A higher Aussie dollar makes exports costlier and imports cheaper, worsening the trade deficit. There’s also a house-price bubble, which, like California’s, raised the price of the average Australian home by 19% last year while doubling or even trebling the cost of city-center flats.
Australians, like Americans, also are hooked on spending and borrowing. Their average household debt (most of it mortgage) rose from 85% of disposable income in l996 to 140% at the end of last year. That’s as fast a leap as in Orange County, which makes many Australian families vulnerable to a hike in interest rates or recession.
These worries are feeding into the political debate. Until recently the polls suggested that Prime Minister Howard’s Liberal Party would coast to a third term at the next election, expected this fall, on the back of the country’s prosperity and his tough stand on illegal immigrants (like the thousands of Vietnamese boat people forcibly diverted last year to Nauru island). Australia also was devastated by the terrorist massacre of 89 of its young people and 113 other vacationers at a nightclub in Bali. Howard’s stout support for the invasion of Iraq at first was no less popular than it initially was in the U.S.

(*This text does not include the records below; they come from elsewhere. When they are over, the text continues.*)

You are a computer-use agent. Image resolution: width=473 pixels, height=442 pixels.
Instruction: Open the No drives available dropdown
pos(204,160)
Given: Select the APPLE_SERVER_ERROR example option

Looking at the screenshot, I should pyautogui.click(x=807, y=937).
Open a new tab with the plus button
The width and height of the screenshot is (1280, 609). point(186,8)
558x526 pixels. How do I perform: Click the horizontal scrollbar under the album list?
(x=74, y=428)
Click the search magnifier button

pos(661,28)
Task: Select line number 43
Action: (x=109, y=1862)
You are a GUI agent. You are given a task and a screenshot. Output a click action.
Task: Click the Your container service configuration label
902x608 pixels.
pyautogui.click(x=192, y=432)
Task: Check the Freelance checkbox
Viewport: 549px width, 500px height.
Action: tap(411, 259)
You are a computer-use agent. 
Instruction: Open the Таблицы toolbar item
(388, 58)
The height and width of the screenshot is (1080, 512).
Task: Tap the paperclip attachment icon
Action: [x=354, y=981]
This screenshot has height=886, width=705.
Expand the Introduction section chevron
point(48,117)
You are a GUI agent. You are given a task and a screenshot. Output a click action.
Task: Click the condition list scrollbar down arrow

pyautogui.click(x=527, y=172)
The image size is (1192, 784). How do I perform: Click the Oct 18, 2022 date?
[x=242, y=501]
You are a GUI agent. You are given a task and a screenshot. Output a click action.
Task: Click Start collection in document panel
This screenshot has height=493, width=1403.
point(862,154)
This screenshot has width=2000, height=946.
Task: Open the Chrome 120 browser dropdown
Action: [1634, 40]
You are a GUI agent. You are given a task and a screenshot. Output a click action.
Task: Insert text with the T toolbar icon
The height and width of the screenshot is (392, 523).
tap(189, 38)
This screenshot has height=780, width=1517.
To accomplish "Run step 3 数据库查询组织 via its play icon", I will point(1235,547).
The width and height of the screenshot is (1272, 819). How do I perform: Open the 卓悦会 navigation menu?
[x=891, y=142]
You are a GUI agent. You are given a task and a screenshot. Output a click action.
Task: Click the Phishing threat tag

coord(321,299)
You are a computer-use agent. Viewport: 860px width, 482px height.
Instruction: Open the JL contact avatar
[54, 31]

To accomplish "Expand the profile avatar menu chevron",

No longer. During the weeks I was in Australia, public attitudes toward Iraq seemed to change. One reason was gathering gloom over the U.S. military’s failure to restore law and order in Falluja and Najaf. Then came those revolting pictures of Americans abusing naked Iraqi prisoners at Abu Ghraib; the reaction was one of disgust, anger and bewilderment.
Never before have I heard such anti-U.S. rhetoric from America’s friends Down Under.
The new leader of the Australian Labor Party, Mark Latham, promises, if elected, to remove Aussie troops from Iraq. Confidence in America has been severely damaged and is unlikely to revive soon.
Yet I remain a long-term optimist about U.S.-Australian relations. As the risk of chaos in Indonesia, their nearest neighbor, becomes more threatening, and as China and India loom larger as future superpowers, the Australians, in their own interest, will want to snuggle up closer to the United States. Their future will be multicultural, part Asian and part south Pacific. But deep down, the Aussies’ instincts are so profoundly democratic and Anglo-American that their immigrants as well as their old-timers can be counted on to honor and defend the values we share.
Which is why, if I were in my twenties, I’d invest a few bucks in a farm in the Snowy Mountains or in such recreational land as I could afford on the tropical coast around Cairns. Because Oz is a land for the future. There’s a wonder developing Down Under.
Griffiths, a resident of Laguna Niguel, is an author, journalist, former member of the House of Commons and under-secretary of state in the U.K. government.